Dataset extract →
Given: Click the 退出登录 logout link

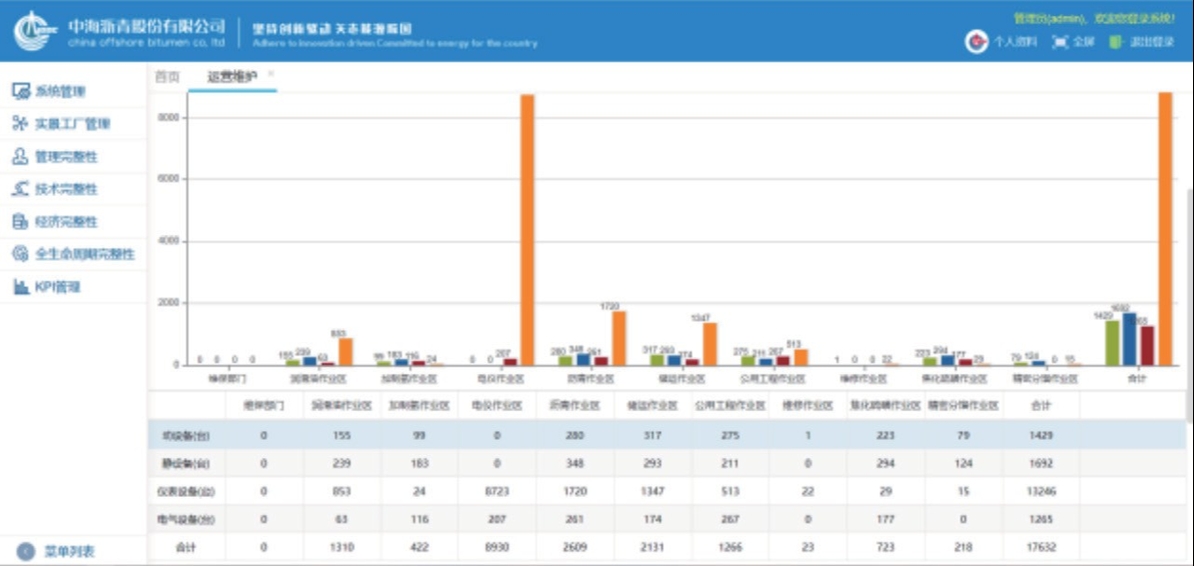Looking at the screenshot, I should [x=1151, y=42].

--

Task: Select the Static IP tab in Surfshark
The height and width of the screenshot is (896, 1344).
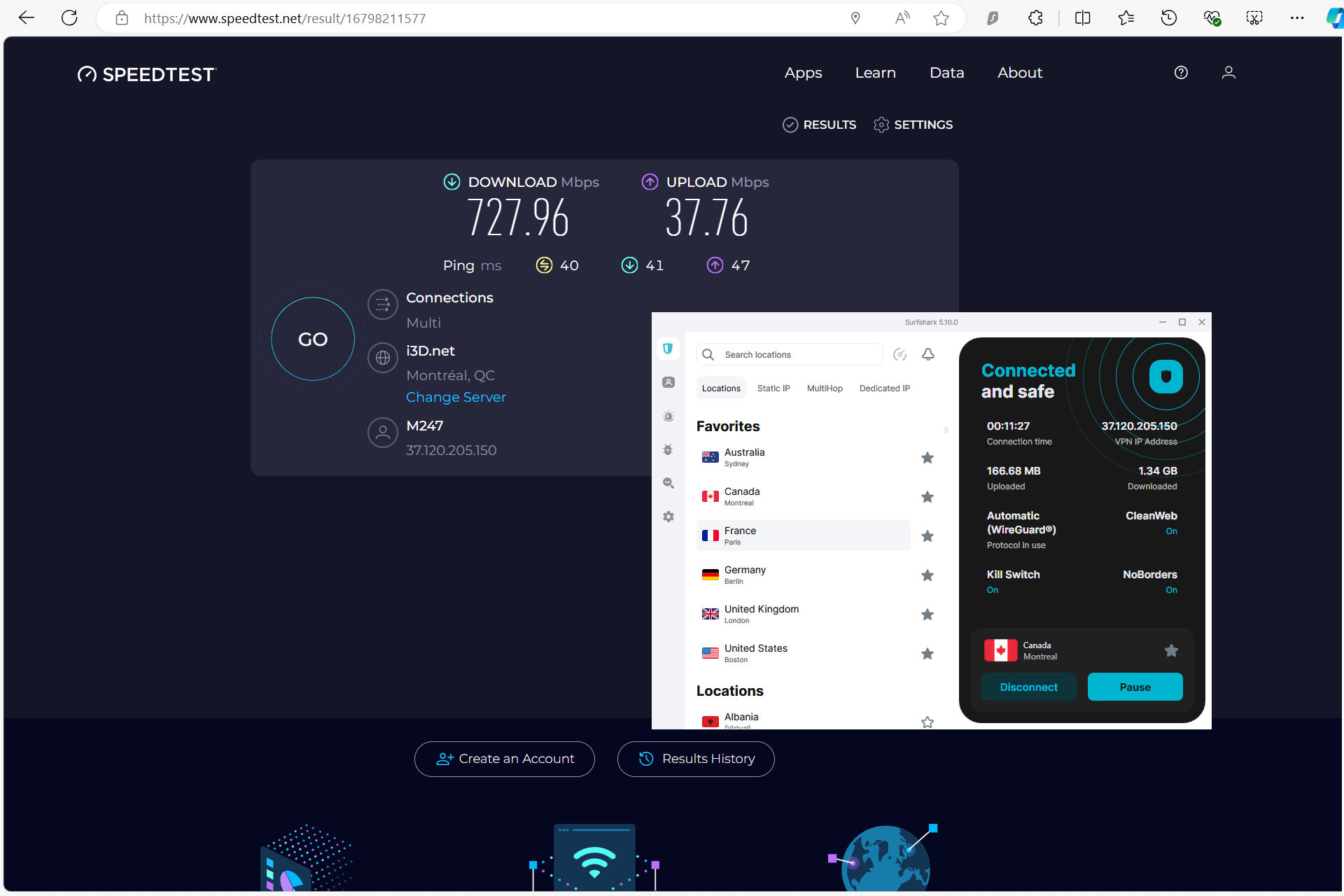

...

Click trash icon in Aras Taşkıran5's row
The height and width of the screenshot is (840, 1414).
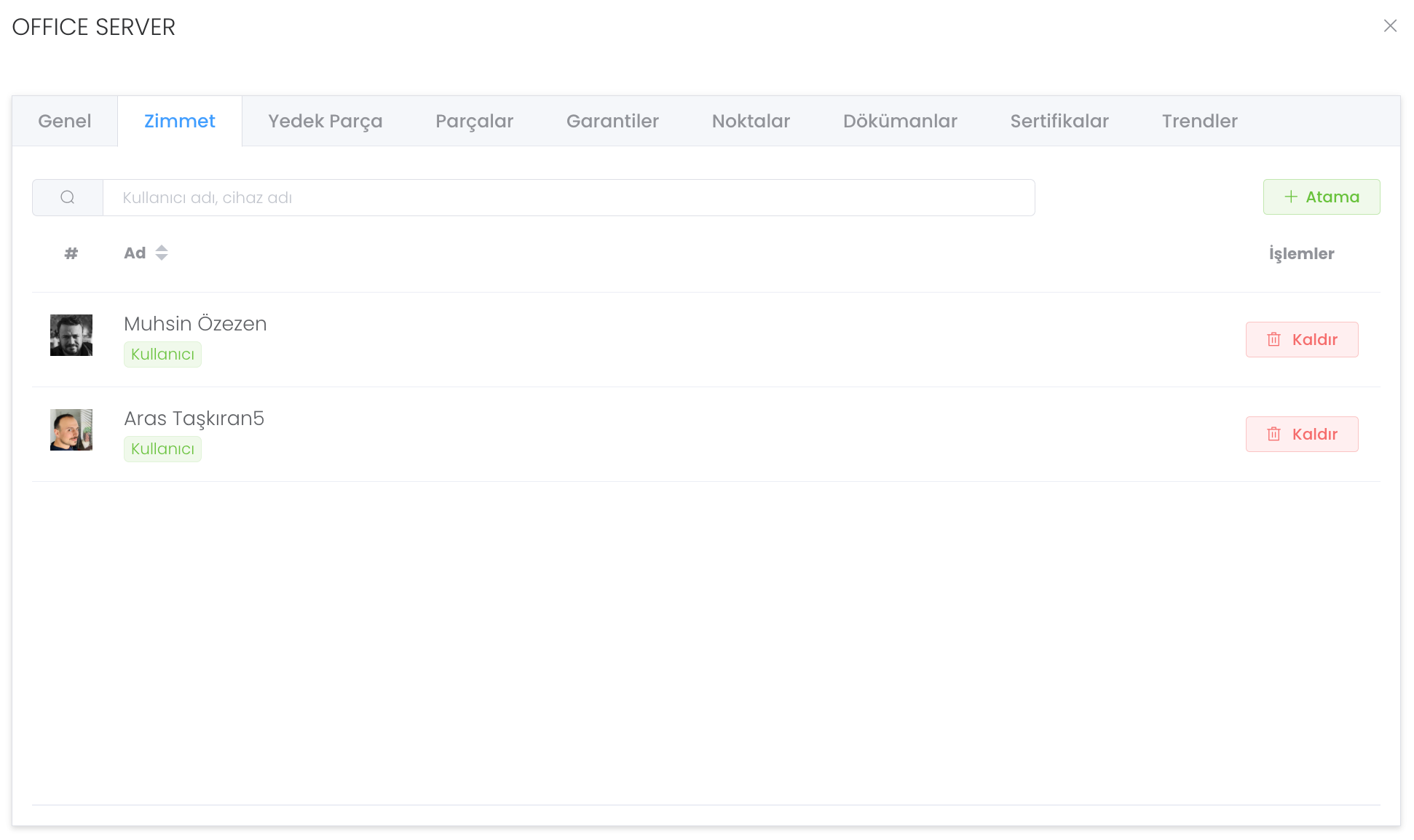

Aim →
Copy out the rows verbatim, from the line with "Click trash icon in Aras Taşkıran5's row" to the line with "The height and width of the screenshot is (840, 1414).".

Answer to this exercise →
Click trash icon in Aras Taşkıran5's row
The height and width of the screenshot is (840, 1414).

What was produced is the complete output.